Collected data entries

______________________________

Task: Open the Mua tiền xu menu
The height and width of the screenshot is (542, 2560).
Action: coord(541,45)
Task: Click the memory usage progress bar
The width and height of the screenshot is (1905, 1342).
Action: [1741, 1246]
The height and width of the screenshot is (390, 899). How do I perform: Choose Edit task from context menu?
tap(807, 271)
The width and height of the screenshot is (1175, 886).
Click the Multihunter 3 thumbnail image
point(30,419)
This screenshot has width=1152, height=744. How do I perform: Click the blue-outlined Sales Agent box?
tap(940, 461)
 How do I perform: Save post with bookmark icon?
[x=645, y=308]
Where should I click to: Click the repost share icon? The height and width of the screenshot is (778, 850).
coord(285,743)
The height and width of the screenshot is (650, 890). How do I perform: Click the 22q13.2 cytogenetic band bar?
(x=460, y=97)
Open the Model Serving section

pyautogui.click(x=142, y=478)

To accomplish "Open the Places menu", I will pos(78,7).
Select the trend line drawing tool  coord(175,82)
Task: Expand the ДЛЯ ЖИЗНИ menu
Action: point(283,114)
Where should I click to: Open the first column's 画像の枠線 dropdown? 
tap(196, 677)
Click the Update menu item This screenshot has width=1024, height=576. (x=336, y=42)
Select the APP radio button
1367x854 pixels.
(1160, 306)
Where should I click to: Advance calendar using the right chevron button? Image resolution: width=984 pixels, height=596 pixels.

______________________________

Required action = With no line skipped, copy the entries exactly as written.

Written solution =
Task: Open the Mua tiền xu menu
The height and width of the screenshot is (542, 2560).
Action: coord(541,45)
Task: Click the memory usage progress bar
The width and height of the screenshot is (1905, 1342).
Action: [1741, 1246]
The height and width of the screenshot is (390, 899). How do I perform: Choose Edit task from context menu?
tap(807, 271)
The width and height of the screenshot is (1175, 886).
Click the Multihunter 3 thumbnail image
point(30,419)
This screenshot has width=1152, height=744. How do I perform: Click the blue-outlined Sales Agent box?
tap(940, 461)
 How do I perform: Save post with bookmark icon?
[x=645, y=308]
Where should I click to: Click the repost share icon? The height and width of the screenshot is (778, 850).
coord(285,743)
The height and width of the screenshot is (650, 890). How do I perform: Click the 22q13.2 cytogenetic band bar?
(x=460, y=97)
Open the Model Serving section

pyautogui.click(x=142, y=478)

To accomplish "Open the Places menu", I will pos(78,7).
Select the trend line drawing tool  coord(175,82)
Task: Expand the ДЛЯ ЖИЗНИ menu
Action: point(283,114)
Where should I click to: Open the first column's 画像の枠線 dropdown? 
tap(196, 677)
Click the Update menu item This screenshot has width=1024, height=576. (x=336, y=42)
Select the APP radio button
1367x854 pixels.
(1160, 306)
Where should I click to: Advance calendar using the right chevron button? Image resolution: width=984 pixels, height=596 pixels.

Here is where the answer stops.